【雷耐性】:B

 つまり、【雷】属性:Bランク以下の攻撃を全て無効化することができる。ただし、局地的かつ強力な【雷】によって発生する衝撃、および風圧などは、【雷】属性とは認識されず、微妙に通る。
 アサトが【雷耐性】スキルによって可能にした、【攻撃】へほぼ100%魔力をつぎ込んだその一撃は、そりゃあ一般に比べれば強烈な一撃である。だが、それに比べても強烈な経歴と二つ名、性格を持つタナトスを倒せるかといえば、それは微妙であった。

「……?」

 アサトのもう一つの特徴的な能力。【解析】が突然、アサト自身の意識とはほぼ無関係なところで、急速に今の状況を確認し始めた。無機物、有機物、この世界の万物全てに、数列と記号が羅列されるイメージ。一瞬にしてアサトの周りの空気は数式の海に沈み、彼は今までに味わったことのない感覚を覚える。

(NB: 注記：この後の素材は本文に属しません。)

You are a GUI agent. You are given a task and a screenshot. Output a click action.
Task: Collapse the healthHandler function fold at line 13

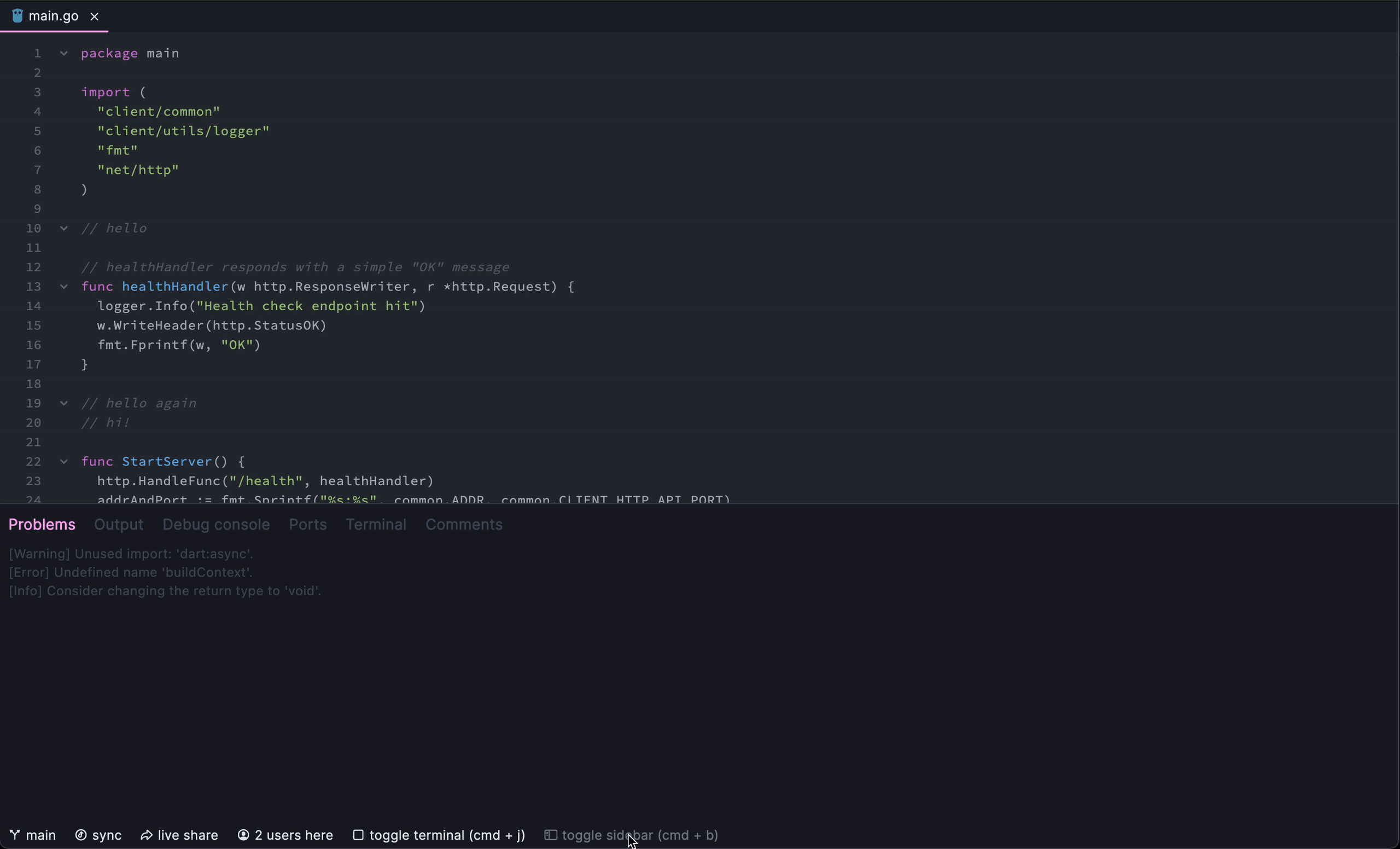[x=64, y=287]
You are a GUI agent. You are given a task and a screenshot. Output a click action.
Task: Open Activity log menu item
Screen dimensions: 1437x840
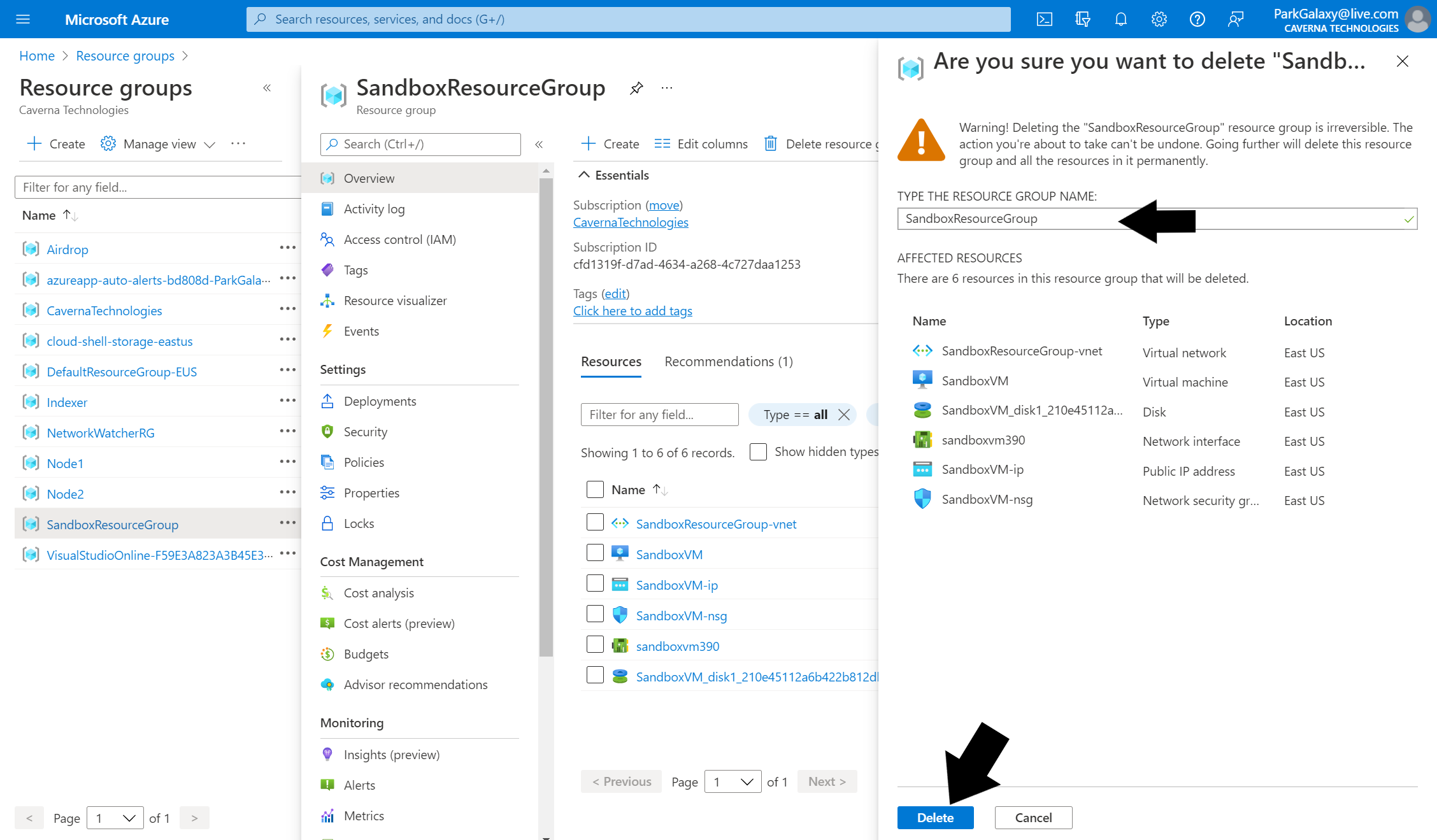[x=374, y=209]
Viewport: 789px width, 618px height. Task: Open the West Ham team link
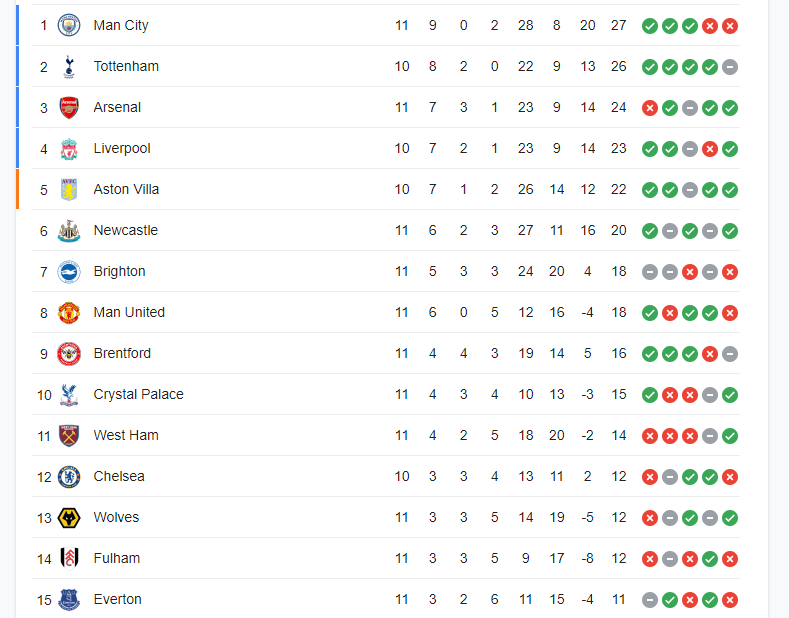[126, 435]
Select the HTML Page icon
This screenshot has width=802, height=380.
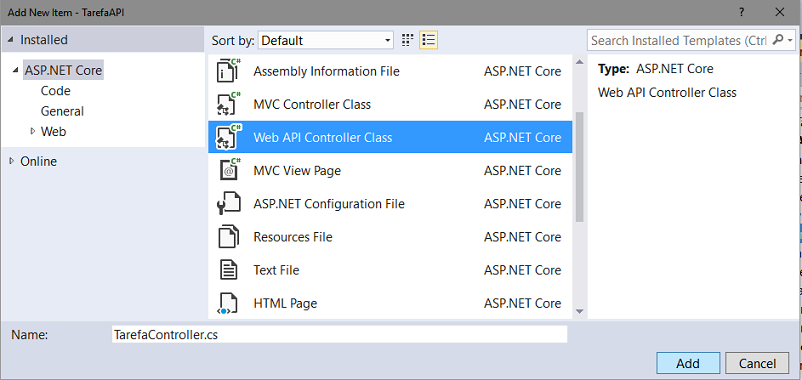pos(227,303)
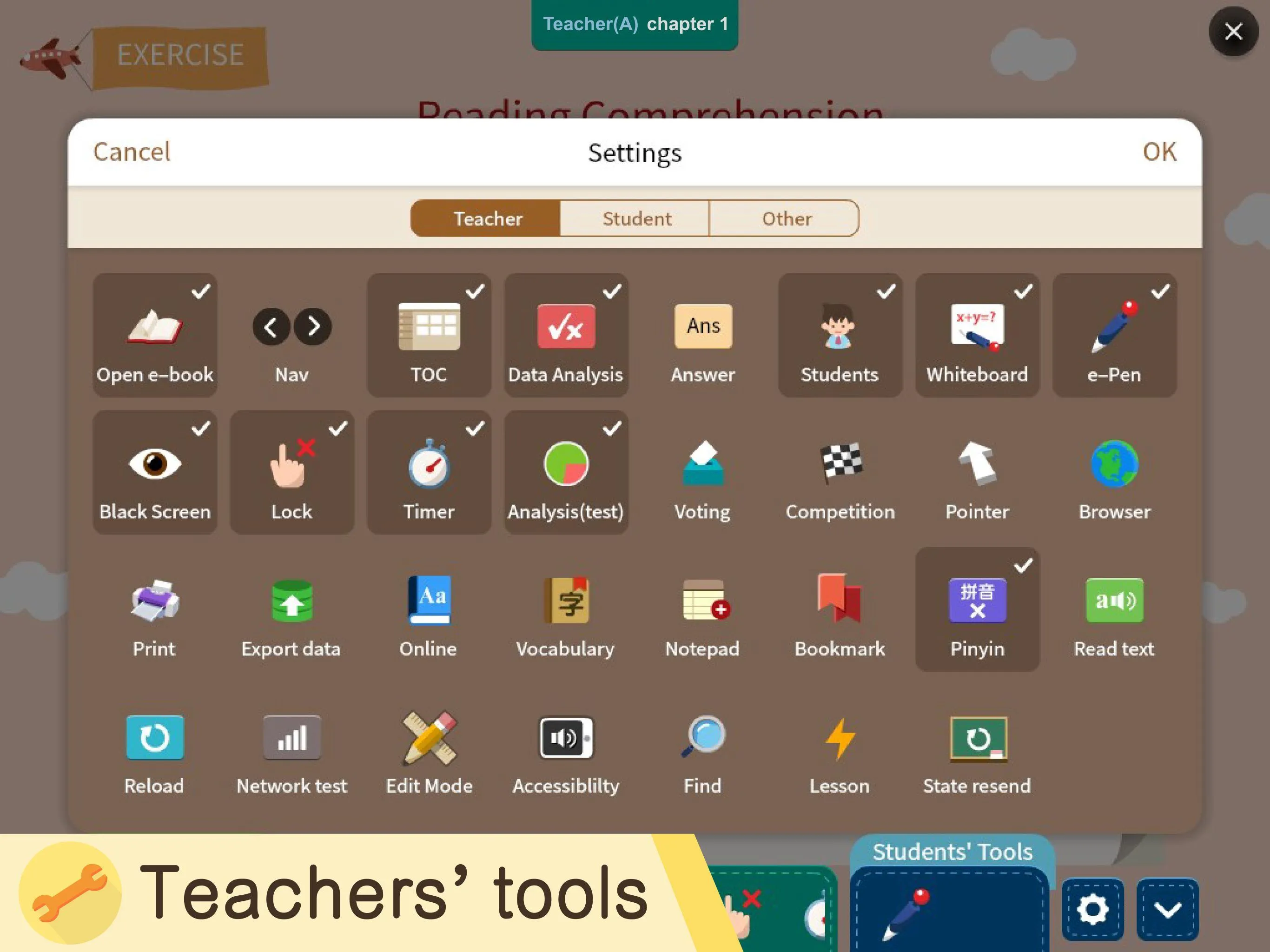Select the e-Pen tool
The width and height of the screenshot is (1270, 952).
(x=1113, y=334)
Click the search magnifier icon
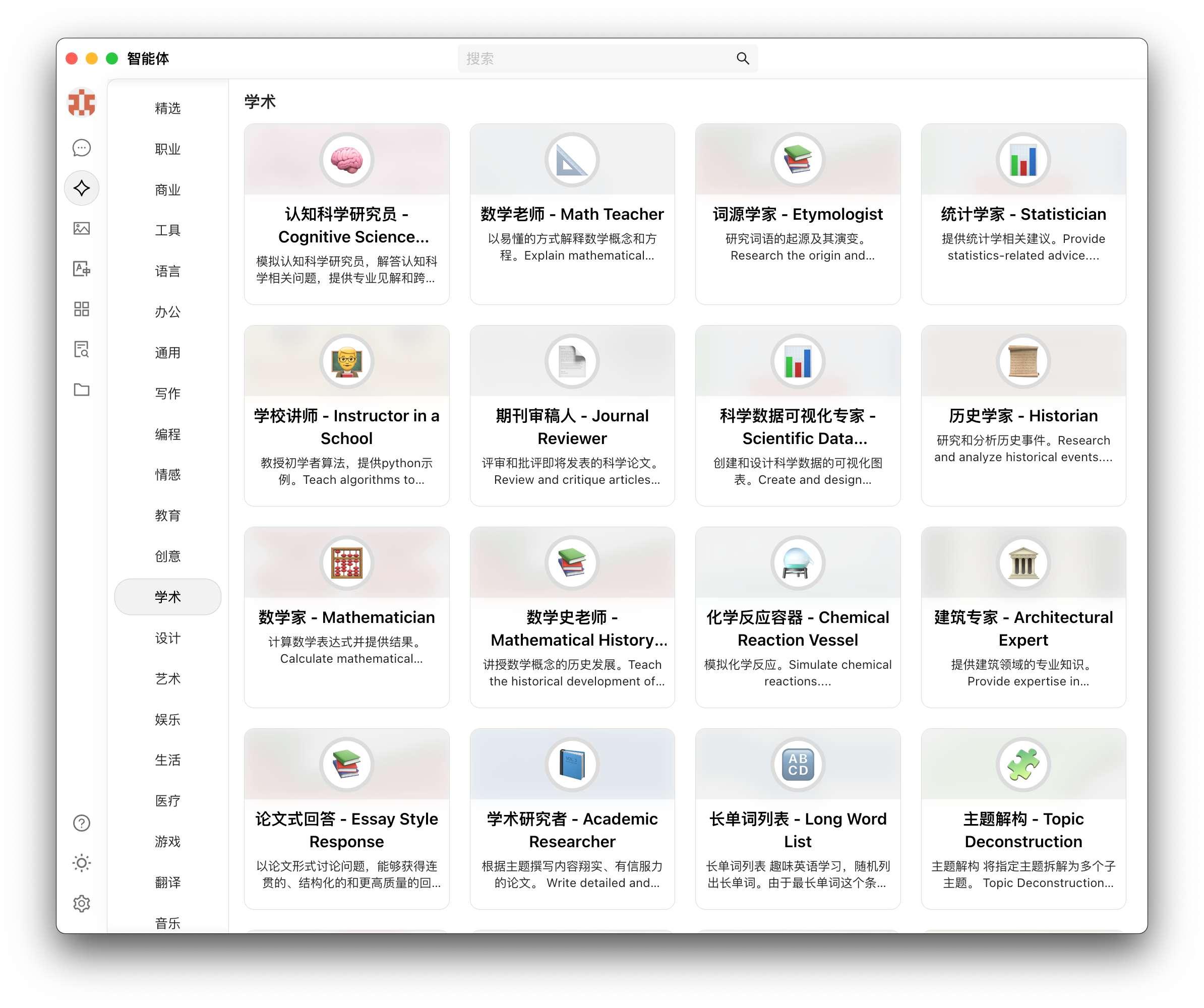Image resolution: width=1204 pixels, height=1008 pixels. [x=743, y=58]
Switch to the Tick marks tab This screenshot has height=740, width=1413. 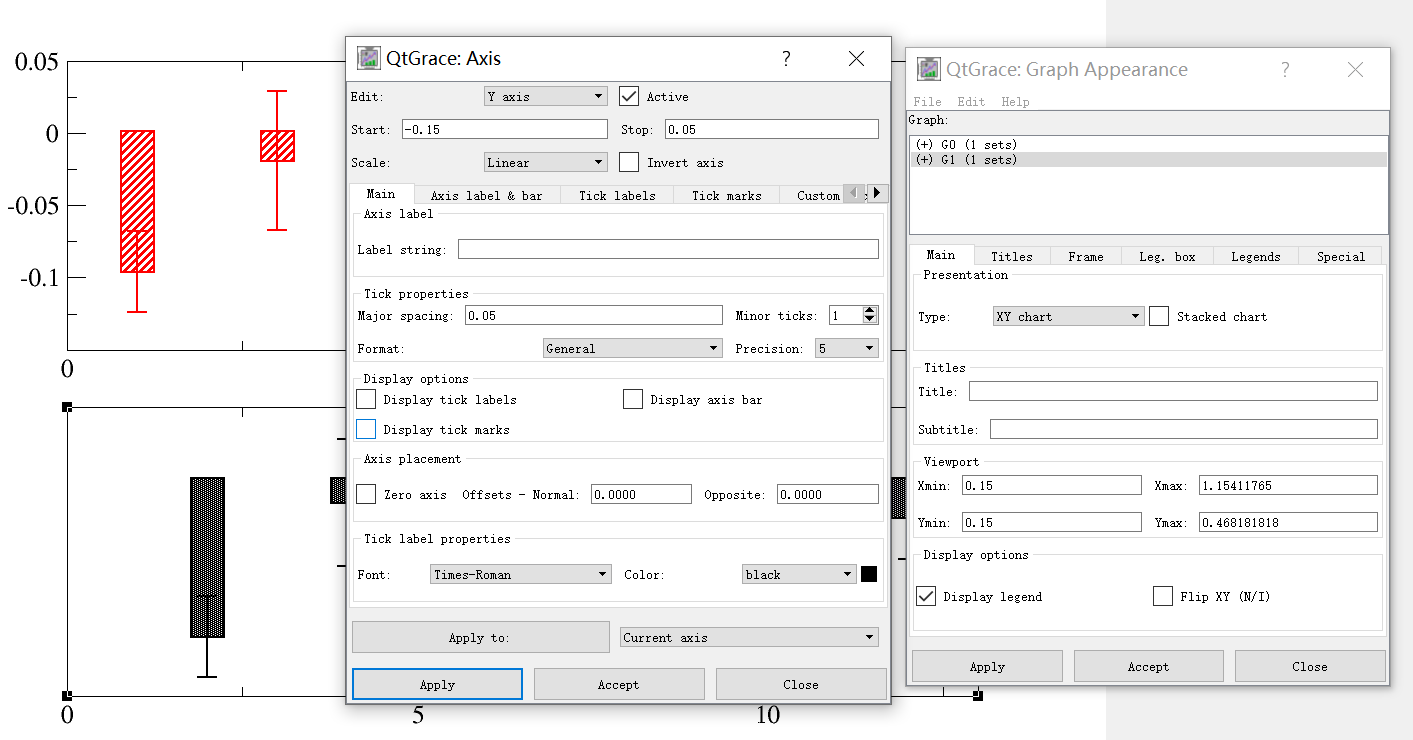pos(726,194)
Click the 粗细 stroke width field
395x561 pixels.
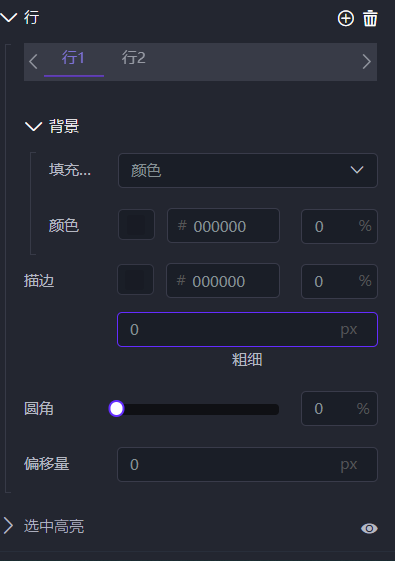[x=248, y=330]
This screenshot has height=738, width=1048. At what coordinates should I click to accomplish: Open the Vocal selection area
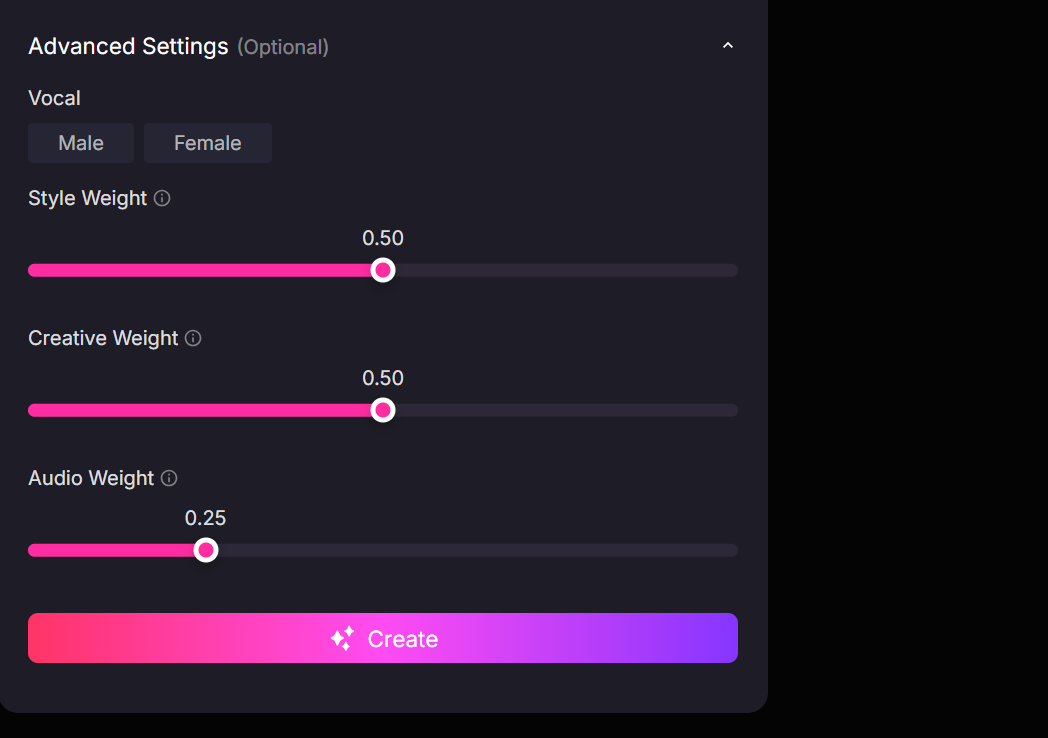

そして、同時にどこか懐かしい感覚も。

 それは、【死】。

「――【装填】」
 場所でいえば、プロの正面と言えた。シンリは特に感情を込めず、そう呟いていた。小高い丘に陣取っていたシンリ軍。その中心に、シムシから運ばれた巨大な鉄の塊が聳え立っていた。科学と魔法の禁断の融合、かつて一度だけ、アルル大渓谷のシムシと衆の決戦で使われた、全てを破壊する超オーバーパワーアイテム。

 【魔導砲】。

 そのときと違うのは、かつて恐ろしい数を必要とした魔導士が数十人足らずで済むようになったこと。【装填】の時間が著しく短縮されたこと。『威力』が桁違いに上がったこと、そして何より、カナン並の強力な魔導士による、『制御』が必要なくなったこと、などである。『改善』、というよりも『改悪』が正しい、いくらファンタジーなLive世界でも許されないその代物は、シンリによって合併されたカイド国から齎された魔導技術も一枚噛んでいた。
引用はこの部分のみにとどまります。